• [Dataset entries]:
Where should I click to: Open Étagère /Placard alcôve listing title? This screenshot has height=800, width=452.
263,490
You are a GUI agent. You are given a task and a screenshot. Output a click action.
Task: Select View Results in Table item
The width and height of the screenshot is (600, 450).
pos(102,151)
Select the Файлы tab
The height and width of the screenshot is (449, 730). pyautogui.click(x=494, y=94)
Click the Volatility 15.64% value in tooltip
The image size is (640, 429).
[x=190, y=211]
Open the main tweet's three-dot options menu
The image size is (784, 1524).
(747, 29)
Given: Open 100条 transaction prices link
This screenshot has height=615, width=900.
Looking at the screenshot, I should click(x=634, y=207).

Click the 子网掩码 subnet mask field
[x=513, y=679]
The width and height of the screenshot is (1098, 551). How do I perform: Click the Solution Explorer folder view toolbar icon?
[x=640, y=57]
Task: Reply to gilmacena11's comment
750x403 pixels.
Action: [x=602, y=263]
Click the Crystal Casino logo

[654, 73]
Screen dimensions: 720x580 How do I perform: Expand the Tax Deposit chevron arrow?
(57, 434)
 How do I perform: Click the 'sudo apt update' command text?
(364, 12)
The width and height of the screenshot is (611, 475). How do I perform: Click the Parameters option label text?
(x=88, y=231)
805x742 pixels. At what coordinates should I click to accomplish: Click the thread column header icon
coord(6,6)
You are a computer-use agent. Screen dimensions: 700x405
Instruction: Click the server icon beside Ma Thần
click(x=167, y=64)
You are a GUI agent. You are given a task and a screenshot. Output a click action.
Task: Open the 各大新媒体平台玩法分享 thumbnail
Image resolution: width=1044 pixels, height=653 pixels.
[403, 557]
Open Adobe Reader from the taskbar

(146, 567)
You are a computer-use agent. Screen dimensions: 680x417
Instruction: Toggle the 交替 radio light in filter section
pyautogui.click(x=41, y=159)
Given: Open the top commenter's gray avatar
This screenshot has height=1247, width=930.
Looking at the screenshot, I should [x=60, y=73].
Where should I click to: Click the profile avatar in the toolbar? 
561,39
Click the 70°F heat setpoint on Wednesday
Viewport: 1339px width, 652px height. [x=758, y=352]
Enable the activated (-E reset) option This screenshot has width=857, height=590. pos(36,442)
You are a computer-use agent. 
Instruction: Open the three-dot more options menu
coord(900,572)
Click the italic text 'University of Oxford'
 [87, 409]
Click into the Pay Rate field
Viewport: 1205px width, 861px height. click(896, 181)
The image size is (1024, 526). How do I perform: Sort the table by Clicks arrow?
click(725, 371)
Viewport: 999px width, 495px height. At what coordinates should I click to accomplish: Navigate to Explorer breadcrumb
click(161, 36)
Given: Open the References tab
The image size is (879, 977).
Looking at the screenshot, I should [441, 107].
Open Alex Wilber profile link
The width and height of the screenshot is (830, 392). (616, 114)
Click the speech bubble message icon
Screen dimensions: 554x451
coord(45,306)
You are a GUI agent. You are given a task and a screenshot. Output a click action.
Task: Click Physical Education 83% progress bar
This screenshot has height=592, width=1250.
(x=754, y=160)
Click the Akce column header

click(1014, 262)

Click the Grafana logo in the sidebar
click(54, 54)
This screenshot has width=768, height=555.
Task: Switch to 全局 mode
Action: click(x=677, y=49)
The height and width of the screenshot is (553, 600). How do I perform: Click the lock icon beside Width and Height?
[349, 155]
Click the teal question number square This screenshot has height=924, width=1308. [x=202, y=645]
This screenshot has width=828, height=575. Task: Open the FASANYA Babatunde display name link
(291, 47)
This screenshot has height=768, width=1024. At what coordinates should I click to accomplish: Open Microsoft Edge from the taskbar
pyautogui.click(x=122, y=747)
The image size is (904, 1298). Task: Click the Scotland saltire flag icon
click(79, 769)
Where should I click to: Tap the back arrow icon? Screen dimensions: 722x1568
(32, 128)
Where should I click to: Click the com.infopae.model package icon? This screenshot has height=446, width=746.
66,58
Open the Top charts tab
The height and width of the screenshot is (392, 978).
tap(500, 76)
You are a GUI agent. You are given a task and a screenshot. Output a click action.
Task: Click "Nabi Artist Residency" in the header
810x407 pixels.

• [Directions]:
Among the lines above, find the ones containing "computer" and copy them.

• [Response area]:
You are a computer-use agent. Screen dimensions: 700x405
You are a computer-use agent. Screen dimensions: 680x417
You are a computer-use agent. 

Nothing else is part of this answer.